The dispute has sparked fears of further escalations and confrontations.
The issue has started since mid-2018 when acting governor of Kirkuk Rakan Saeed al-Jiburi ordered measures to facilitate the return of Arab families to agricultural lands which were distributed to them by the former Ba’ath regime in the 70s and 80s of the last century according to temporary contracts.
Fayaq Shukur Zaynal, a Tarjil resident who was also asked to evacuate his agricultural land told KirkukNow, “I have registration documents, but in 1987, the Ba’ath regime confiscated my land and leased it to an Arab family until we claimed it back in 2003. Now, they want to confiscate our lands again.”
“We criticize both the current administration in Kirkuk and the Kurdistan regional government as well because they couldn’t resolve this issue.
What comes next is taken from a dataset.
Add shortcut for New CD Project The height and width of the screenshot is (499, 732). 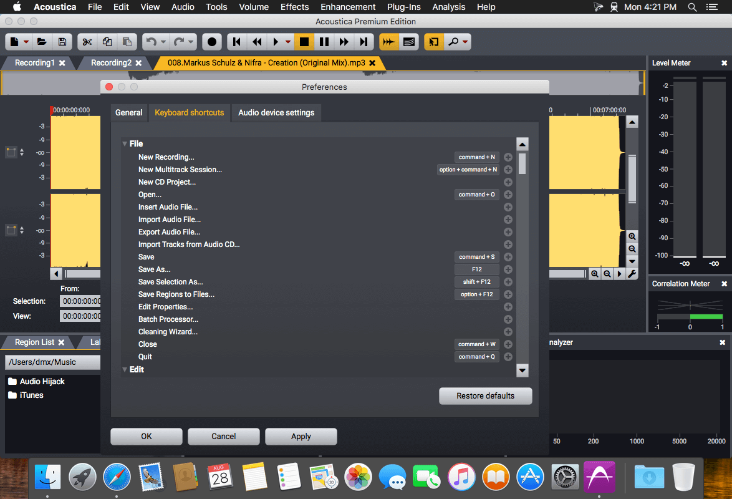point(508,182)
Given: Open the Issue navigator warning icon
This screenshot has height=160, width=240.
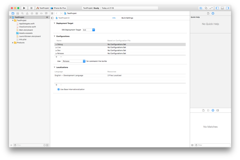Looking at the screenshot, I should pyautogui.click(x=27, y=13).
Baghdad is aware that the lease agreements have been abolished but these families are backed by the Kirkuk administration”, he added.
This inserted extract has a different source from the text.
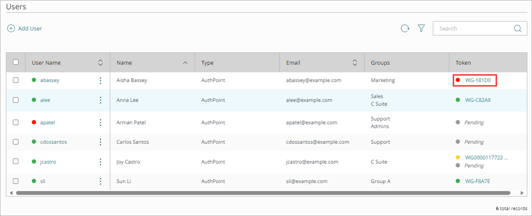Click the horizontal scrollbar under the table

coord(263,193)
Zaynal stressed that they are not ready to evacuate their village and asked for the issue to be “resolved as soon as possible to prevent bloodshed.”
The federal government should take the matter seriously to avoid its implications
According to decisions issued by the Ba’ath regime’s Revolutionary Command Council and the Northern Region’s Committee which was presided by Saddam Hussein, agricultural lands of Kurds were leased to Arab families which were brought to Kirkuk and its surrounding areas within the regime’s Arabization process. The contracts were abolished with the fall of the regime in 2003 paving the way for Kurdish farmers to reclaim their confiscated lands.
Hassan Ali, another resident of Tarjil said, “All the villages in the area are facing this problem. If the rule of law prevails, then these lands should be given to their rightful owners.”
Muhammad Wais Ali, Laylan sub-district commissioner speaking to KirkukNow said, “These agricultural lands were leased to Arab families in 1987 by the regime within a plan to form a security cordon around Kirkuk. After 2003, these Arab families returned to their areas of origin in middle and southern provinces but now they want to come back again.”
Ali, who is a Sunni Turkmen, called on the local administration and the federal government to take the matter seriously to avoid its implications which he said “will harm both the government and the citizens.”